我有一个需要产生的MPI程序A然后等待不同的MPI程序B完成。然后我需要生成并再次等待程序B.
计划A
IF (rank .eq. 0) THEN
CALL MPI_COMM_SPAWN('prog_b', MPI_ARGV_NULL, size, &
& MPI_INFO_NULL, 0, MPI_COMM_SELF, &
& child_comm, MPI_ERRCODES_IGNORE, status)
WRITE (*,*) 'Parent 1 Before'
CALL MPI_BARRIER(child_comm, status)
WRITE (*,*) 'Parent 1 After'
... Change some things ...
CALL MPI_COMM_SPAWN('prog_b', MPI_ARGV_NULL, size, &
& MPI_INFO_NULL, 0, MPI_COMM_SELF, &
& child_comm, MPI_ERRCODES_IGNORE, status)
WRITE (*,*) 'Parent 2 Before'
CALL MPI_BARRIER(child_comm, status)
WRITE (*,*) 'Parent 2 After'
END IF
计划B
... Wait to finished ...
CALL MPI_COMM_GET_PARENT(parent_comm, error)
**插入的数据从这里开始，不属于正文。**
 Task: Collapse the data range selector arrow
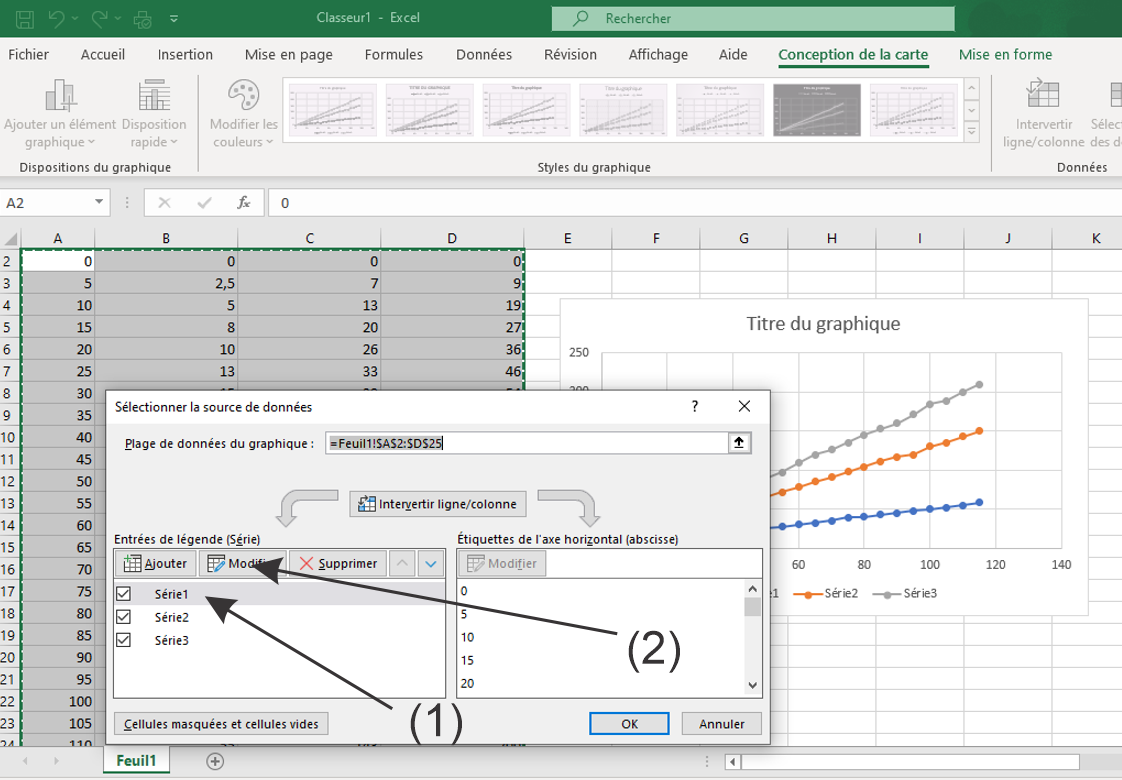point(739,443)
IF (parent_comm .ne. MPI_COMM_NULL) THEN
WRITE (*,*) 'Before'
CALL MPI_BARRIER(parent_comm, error)
WRITE (*,*) 'After'
END IF
... Finalize ...
当我运行它时,程序B的第一次产生工作正常。但在第二轮比赛中,两个项目在第二道障碍上陷入僵局。我每次都会产生16个程序b的实例。
输出
Parent Before 1
... Output of program b ...
Before
Before
Before
Before
Before
Before
Before
Before
Before
Before
Before
Before
Before
After
After
Before
After
Before
After
After
After
After
After
Before
After
After
Parent After 1
After
After
After
After
After
After
... Second call to spawn ...
Parent Before 2
... Output of program b ...
Before
Before
Before
Before
Before
Before
Before
Before
Before
Before
Before
Before
Before
Before
Before
Before
正如您所看到的,每个过程都会使它超越第一道屏障,但第二次失去锁定。我尝试在第一次产生调用后断开父节点和子节点的连接。我尝试合并父和子通信并在它们上面调用屏障,但似乎没有解决这个死锁问题。